Census Update: New Categories For Hispanics, Middle Easterners

The U.S. Census will soon include new categories for individuals identifying as Hispanic or Latino and Middle Eastern or North African (MENA), departing from the traditional racial classifications. The changes were announced by the Office of Management and Budget (OMB) based on its assertion that the changes will provide a more accurate representation of America’s diverse population.

The modifications, influenced by findings from the 2020 census, come after it was observed that a large number of Hispanic respondents shied away from existing racial options, often opting for “some other race” or indicating “two or more races.” With 42% of Hispanics choosing “some other race” in the last ten-year census, OMB said a more accurate descriptor is needed.

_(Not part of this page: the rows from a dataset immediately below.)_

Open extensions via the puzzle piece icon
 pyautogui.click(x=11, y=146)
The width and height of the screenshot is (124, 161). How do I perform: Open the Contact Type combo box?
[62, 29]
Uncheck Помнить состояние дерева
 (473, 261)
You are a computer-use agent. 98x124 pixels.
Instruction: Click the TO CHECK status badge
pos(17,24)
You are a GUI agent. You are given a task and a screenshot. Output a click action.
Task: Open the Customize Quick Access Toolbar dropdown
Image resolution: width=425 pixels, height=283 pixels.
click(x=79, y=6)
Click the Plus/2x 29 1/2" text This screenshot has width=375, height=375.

The census will also offer subcategories for Hispanics and Middle Easterners, allowing for a more nuanced self-identification. This includes options such as “Mexican, Puerto Rican, Salvadoran” for Hispanics and “Lebanese, Iranian, Egyptian” for Middle Easterners.

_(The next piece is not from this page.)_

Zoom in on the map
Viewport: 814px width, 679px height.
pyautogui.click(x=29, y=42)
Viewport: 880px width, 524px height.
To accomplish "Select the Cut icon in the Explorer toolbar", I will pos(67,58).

This overhaul isn’t without its detractors, however. Concerns about the potential for diminished representation have been raised, especially among Afro-Latinos. The melding of race and ethnicity into co-equal categories, as some argue, risks oversimplifying the diverse racial makeup of the Latino population, ignoring the distinct experiences of Black Latinos.

The U.S. census has historically been fluid, changing to reflect the nation’s shifting demographics and societal norms. From the first inclusion of a category for Hispanics in 1930 to the latest updates, the census has served as a mirror to America’s complex identity landscape. Yet, this evolution often stirs debate, underscoring the challenge of categorizing a nation as diverse as the United States. There is no doubt that many on the political left are eager to use any new program in a way to divide the races in America further to promote its agenda of victimization, conflict, and separation.

The census data influence everything from legislative redistricting to federal funding allocation, and how Americans are categorized has profound consequences. As the nation continues to deal with its political direction in an ever-diversifying world, the census serves as both a reflection of and a contributor to the ongoing dialogue about what it means to be American.